HESI RN
HESI RN Exit Exam 2023 Capstone
1. The nurse is caring for a client following a craniotomy. Which finding should the nurse report immediately?
- A. Pupils equal and reactive to light.
- B. Sudden increase in urine output.
- C. Diminished breath sounds bilaterally.
- D. Increase in blood pressure by 20 mmHg.
Correct answer: C
Rationale: The correct answer is C, 'Diminished breath sounds bilaterally.' This finding should be reported immediately as it could indicate a serious complication such as increased intracranial pressure or respiratory compromise. In a post-craniotomy client, changes in breath sounds may be a sign of developing issues that need prompt intervention. Choices A, B, and D are not as critical in the immediate post-craniotomy period. Pupils equal and reactive to light are expected findings, a sudden increase in urine output may require monitoring but not immediate reporting, and a small increase in blood pressure may not be alarming unless it is significantly high or accompanied by other concerning signs.
2. The nurse is caring for a client with an indwelling urinary catheter. Which of the following actions should the nurse prioritize to prevent infection?
- A. Maintain a closed drainage system
- B. Cleanse the catheter insertion site daily
- C. Increase the client's fluid intake
- D. Empty the collection bag every 4 hours
Correct answer: A
Rationale: The correct answer is to maintain a closed drainage system. This action is crucial in preventing infection as it helps prevent bacteria from entering the urinary tract. While cleansing the catheter insertion site and ensuring adequate hydration are important aspects of catheter care, the top priority is maintaining the integrity of the closed system to prevent infection. Emptying the collection bag regularly is also important but not as critical as ensuring a closed drainage system to minimize infection risk.
3. A client with pneumonia is receiving oxygen via nasal cannula at 2 L/min. What assessment finding indicates the need for further intervention?
- A. The client reports feeling short of breath.
- B. The client's oxygen saturation is 92%.
- C. The client's respiratory rate is 20 breaths per minute.
- D. The client is unable to complete sentences without pausing.
Correct answer: D
Rationale: The correct answer is D because the inability to complete sentences without pausing indicates respiratory distress and the need for immediate intervention. This finding suggests an increased work of breathing and inadequate oxygenation. Choices A, B, and C are not as urgent as choice D. Feeling short of breath (choice A) is expected in pneumonia but does not necessarily indicate the need for immediate intervention. An oxygen saturation of 92% (choice B) is slightly below the normal range but may not require immediate intervention. A respiratory rate of 20 breaths per minute (choice C) is within the normal range and does not signify an urgent need for intervention.
4. A client in labor who received epidural anesthesia experiences a sudden drop in blood pressure.
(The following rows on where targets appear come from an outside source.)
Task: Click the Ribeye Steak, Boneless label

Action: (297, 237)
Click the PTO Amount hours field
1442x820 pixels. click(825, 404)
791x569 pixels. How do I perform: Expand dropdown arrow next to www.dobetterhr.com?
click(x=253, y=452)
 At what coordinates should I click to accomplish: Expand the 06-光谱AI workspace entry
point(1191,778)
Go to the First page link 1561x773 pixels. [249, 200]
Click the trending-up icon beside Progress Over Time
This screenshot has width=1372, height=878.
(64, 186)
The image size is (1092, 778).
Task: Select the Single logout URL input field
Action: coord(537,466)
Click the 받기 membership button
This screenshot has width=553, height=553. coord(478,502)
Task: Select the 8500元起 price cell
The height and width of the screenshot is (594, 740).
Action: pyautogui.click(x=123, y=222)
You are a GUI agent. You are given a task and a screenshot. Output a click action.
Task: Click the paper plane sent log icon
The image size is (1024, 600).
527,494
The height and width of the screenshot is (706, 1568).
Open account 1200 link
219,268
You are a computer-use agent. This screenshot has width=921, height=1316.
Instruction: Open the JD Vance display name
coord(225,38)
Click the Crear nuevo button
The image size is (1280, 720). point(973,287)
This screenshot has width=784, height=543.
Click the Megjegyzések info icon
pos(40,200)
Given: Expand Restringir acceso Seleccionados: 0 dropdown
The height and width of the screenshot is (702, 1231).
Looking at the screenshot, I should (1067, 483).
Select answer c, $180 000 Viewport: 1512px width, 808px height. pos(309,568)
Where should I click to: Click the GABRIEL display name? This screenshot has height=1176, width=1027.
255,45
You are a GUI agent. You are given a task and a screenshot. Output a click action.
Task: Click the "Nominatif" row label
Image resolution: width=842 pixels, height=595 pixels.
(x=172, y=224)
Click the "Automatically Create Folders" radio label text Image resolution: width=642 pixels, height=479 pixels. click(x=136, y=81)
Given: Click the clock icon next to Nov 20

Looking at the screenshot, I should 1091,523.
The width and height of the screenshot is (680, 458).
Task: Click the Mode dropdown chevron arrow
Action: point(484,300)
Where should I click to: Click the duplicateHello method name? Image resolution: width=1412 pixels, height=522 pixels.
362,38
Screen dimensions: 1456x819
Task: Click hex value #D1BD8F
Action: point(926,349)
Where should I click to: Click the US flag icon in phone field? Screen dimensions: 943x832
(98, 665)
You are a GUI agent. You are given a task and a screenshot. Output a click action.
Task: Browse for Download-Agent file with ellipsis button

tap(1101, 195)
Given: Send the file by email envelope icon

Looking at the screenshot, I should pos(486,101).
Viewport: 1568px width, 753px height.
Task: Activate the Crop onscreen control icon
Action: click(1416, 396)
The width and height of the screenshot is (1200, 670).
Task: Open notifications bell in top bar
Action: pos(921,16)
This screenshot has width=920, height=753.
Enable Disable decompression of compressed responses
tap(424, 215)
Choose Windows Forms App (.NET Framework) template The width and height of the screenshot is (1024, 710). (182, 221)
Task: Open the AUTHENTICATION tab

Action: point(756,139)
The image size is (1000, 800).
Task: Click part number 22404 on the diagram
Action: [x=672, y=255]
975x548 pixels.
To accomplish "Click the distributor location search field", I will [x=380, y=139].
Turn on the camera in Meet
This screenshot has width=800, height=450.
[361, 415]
What action should the nurse take first?
- A. Administer oxygen via nasal cannula.
- B. Administer an intravenous fluid bolus.
- C. Prepare the client for an emergency cesarean section.
- D. Place the client in a lateral position.
Correct answer: D
Rationale: In a client experiencing a sudden drop in blood pressure after epidural anesthesia, the first action the nurse should take is to place the client in a lateral position. This position helps improve venous return and cardiac output by relieving aortocaval compression. Administering oxygen via nasal cannula may be necessary if the client shows signs of respiratory distress, but it is not the first priority in this situation. Administering an intravenous fluid bolus can help stabilize blood pressure, but repositioning the client takes precedence. Preparing the client for an emergency cesarean section is not indicated solely based on a sudden drop in blood pressure after epidural anesthesia; this step would be considered if other complications arise.
5. Which information is a priority for the RN to reinforce to an older client after intravenous pyelography?
- A. Eat a light diet for the remainder of the day
- B. Rest for the next 24 hours as the preparation and the test are tiring
- C. Drink at least 1 8-ounce glass of fluid every waking hour for the next 2 days
- D. Measure the urine output for the next day and promptly notify the healthcare provider if it decreases
Correct answer: D
Rationale: After intravenous pyelography, it is crucial for the client to measure urine output in the next day to monitor for any potential complications, such as kidney issues. Promptly notifying the healthcare provider in case of decreased urine output is essential for timely intervention. While rest and hydration are important post-procedure, monitoring urine output takes precedence due to its direct correlation with potential complications.